瑠美奈は語られることに現実逃避したくなった。
「そして、私。鬼頭鬼殻です」
「ッ!?」
黒紫の髪、エメラルドグリーンの双眸。彼の中で完璧な姿がそこにはあった。
彼が本来の姿になればその瞳は鬼の色となるのは誰もが分かる事だ。
クッと瑠美奈は言葉が出てこなかった。あり得ない。
死んだ人間は蘇ったりしない。瑠美奈が確実に息の根を止めたのだ。
この手で兄を殺した。
「いきてるわけない! だって、おまえは!!」
「ええ、貴方に殺されました。しかし、今こうして生きている。少々面倒くさい手法を用いりましたがね。結果は良好。私は舞い戻ってきましたよ」
確かに殺した。この手で鬼殻の身体を八つ裂きにして抉って噛んで息の根を止めた。だと言うのに鬼殻は瑠美奈の前に姿を現した。
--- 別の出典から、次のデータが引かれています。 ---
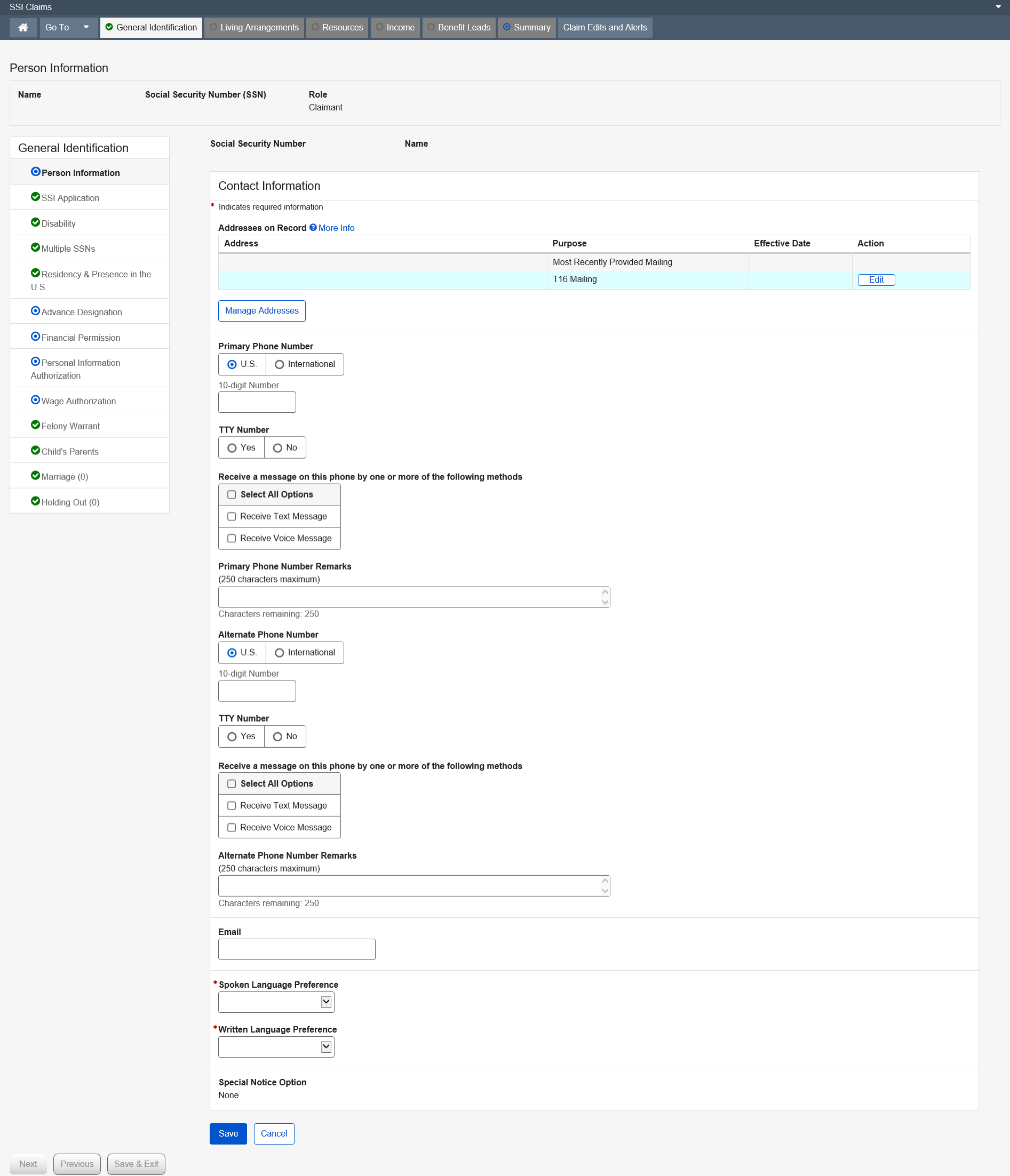Image resolution: width=1010 pixels, height=1176 pixels.
Task: Check Receive Text Message for primary phone
Action: tap(232, 516)
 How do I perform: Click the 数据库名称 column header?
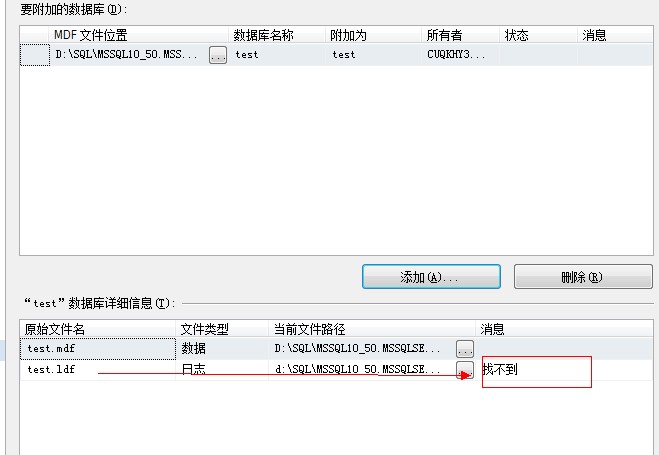pos(263,35)
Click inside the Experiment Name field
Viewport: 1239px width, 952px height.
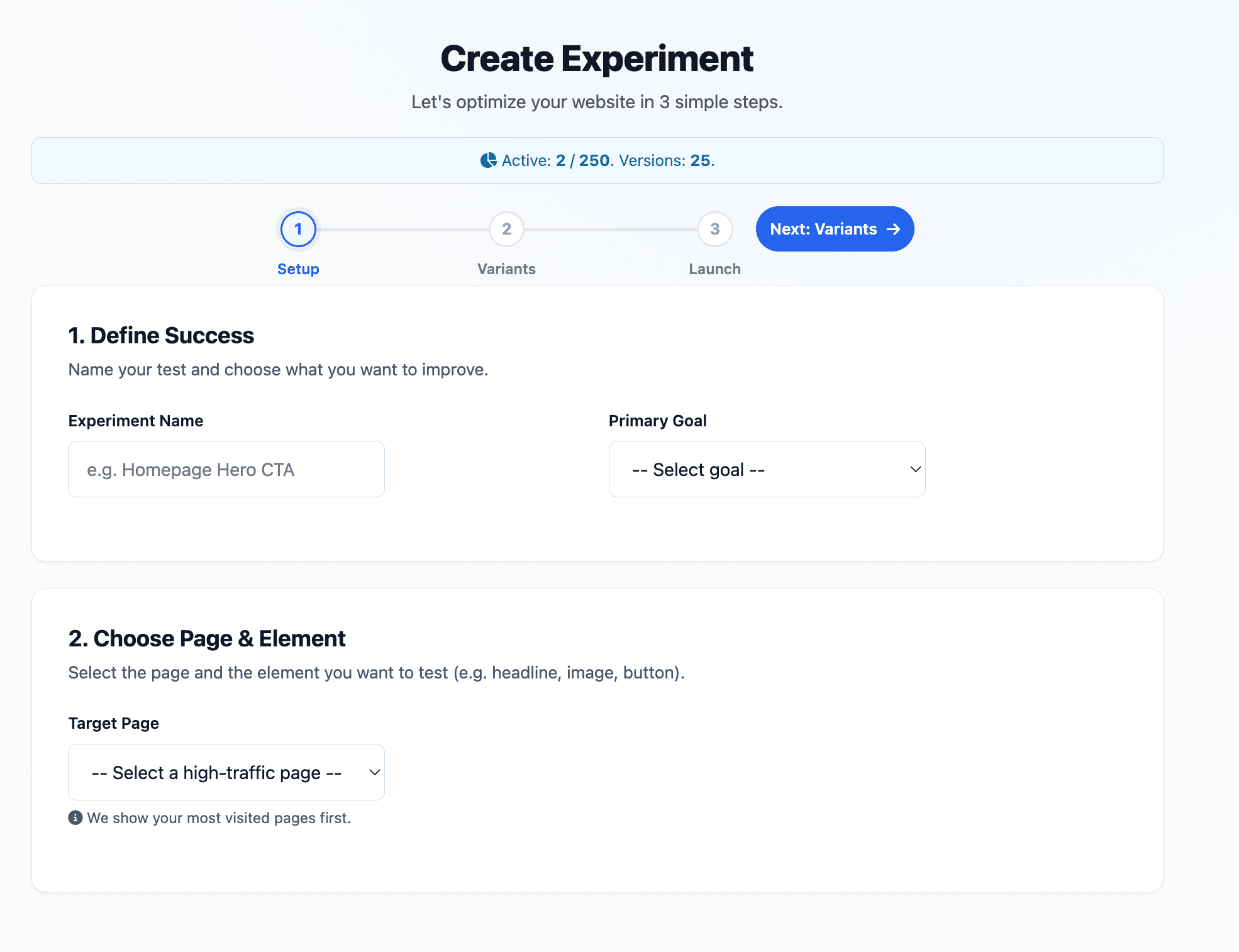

「私もまさか本当に舞い戻る事が出来るとは思いませんでしたよ。美しく計算し尽くされた石を積み上げていたと言うのに、無粋な鬼が蹴り上げる怒りは今も覚えています」
まるで賽の河原にいたとでも言いたげに語る鬼殻。
「ですが、蜘蛛の糸が垂れて来たのなら掴むしかないでしょう? 人々の為に私は戻って来たのです」
偽廬に景光に鬼殻。最悪な組み合わせが目の前にいる。
これが現実じゃなければ良いと祈りたかった。
鬼殻は地獄にいた頃の武勇伝を語り続けている。同族だと言うのに意地悪をする相手を懲らしめたとか、炎の中から這い上がって来たとか、涼しい山を登ったとか。全て嘘だ。全てそんな事あり得ない。
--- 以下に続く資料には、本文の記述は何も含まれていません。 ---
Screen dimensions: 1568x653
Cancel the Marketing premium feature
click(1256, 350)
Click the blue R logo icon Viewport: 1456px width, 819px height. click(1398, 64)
それじゃあまるで本当に地獄から戻って来たみたいじゃないか。
「ああ、そう言えば……地獄の中には父もいましたよ。変わらず威風堂々としていました。まるで反省の色がないのは我が父ながらアッパレですよ」
「ッ!?」
その言葉を聞いた瞬間、瑠美奈の身体は勝手に動いていた。
カッとなった。そんな幼稚な表現をするほどに瑠美奈の頭の中には鬼殻を殺さなければと言う指令が木霊していた。